**Selection**
----

Authors: William D. Cohan
One day, during their morning drive downtown, Greenberg told Cayne a story about his personal life that Cayne never forgot. At that time, Greenberg was between marriages—he would marry Kathryn Olson, a lawyer, in 1987—and had been dating regularly but was growing increasingly concerned about the risk of contracting AIDS. “He decides he's going to get married,” Cayne says. “And he's one of the guys that's dating Barbara Walters. She's dating the
schvartze
from Massachusetts [Ed Brooke, the first black U.S. senator and later a special limited partner at Bear Stearns]. She's dating Alan Greenspan. She's dating him. He says to me, ‘I've decided I'm going to marry Barbara Walters.'… The very next day in the papers: She's engaged to Merv Adelson. I never said a word. Now, normally, you know, if it was one of my buddies, I'd say, you know, ‘Pretty good call there, pal. You're marrying her, except for that she's marrying somebody else. It's not even going to be a real marriage because that's called bigamy.' But I didn't say a word.”

----

**Data provided**
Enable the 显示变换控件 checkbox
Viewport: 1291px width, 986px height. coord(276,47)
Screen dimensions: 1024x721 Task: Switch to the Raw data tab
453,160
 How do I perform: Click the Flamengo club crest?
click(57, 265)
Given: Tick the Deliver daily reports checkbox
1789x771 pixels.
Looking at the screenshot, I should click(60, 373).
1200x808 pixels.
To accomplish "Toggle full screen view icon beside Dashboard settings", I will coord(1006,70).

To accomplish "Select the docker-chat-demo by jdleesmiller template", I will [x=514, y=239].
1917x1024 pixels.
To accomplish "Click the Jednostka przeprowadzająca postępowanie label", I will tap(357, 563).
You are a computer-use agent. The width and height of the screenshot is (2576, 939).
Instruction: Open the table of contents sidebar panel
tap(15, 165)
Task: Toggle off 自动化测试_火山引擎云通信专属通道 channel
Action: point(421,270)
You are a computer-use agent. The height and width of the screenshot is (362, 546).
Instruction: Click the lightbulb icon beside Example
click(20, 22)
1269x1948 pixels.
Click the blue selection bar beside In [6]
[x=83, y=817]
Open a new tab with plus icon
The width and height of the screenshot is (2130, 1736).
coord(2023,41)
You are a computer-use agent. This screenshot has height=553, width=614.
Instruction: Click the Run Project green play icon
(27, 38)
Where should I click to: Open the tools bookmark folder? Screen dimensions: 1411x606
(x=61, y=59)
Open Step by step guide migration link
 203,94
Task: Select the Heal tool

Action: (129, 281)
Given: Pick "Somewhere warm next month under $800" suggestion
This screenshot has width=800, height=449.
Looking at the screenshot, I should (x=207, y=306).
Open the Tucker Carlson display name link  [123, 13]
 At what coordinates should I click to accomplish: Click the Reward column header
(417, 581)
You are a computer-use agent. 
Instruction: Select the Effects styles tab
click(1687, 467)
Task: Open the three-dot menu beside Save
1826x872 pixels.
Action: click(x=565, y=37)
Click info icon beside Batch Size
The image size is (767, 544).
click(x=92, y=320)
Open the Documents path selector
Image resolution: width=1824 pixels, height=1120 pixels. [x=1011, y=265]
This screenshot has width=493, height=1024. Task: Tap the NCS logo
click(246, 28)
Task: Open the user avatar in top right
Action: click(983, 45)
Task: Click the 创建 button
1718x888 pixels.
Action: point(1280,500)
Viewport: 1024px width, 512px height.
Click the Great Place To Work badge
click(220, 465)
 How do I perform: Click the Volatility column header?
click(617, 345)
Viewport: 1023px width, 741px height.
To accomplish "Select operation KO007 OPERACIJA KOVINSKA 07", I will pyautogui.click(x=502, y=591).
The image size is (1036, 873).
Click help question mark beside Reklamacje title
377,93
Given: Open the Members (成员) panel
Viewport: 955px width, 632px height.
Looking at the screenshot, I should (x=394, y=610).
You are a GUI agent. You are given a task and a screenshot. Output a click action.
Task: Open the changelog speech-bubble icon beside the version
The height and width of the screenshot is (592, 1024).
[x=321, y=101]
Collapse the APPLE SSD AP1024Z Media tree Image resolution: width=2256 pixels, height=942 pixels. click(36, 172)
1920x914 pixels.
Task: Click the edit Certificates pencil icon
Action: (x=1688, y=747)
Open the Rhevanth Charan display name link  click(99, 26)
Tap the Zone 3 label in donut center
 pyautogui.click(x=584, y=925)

----

Using the excerpt about Greenberg and Cayne, answer:
(a) Whom did Greenberg marry in 1987, and what was her profession?
(b) According to the bracketed insertion, Ed Brooke was the first what?
(c) The day after Greenberg announced his decision, whom did the papers report Barbara Walters was engaged to?
Answer from the excerpt alone, not from the material.

**Exercise solution**
(a) Kathryn Olson, a lawyer.
(b) The first black U.S. senator.
(c) Merv Adelson.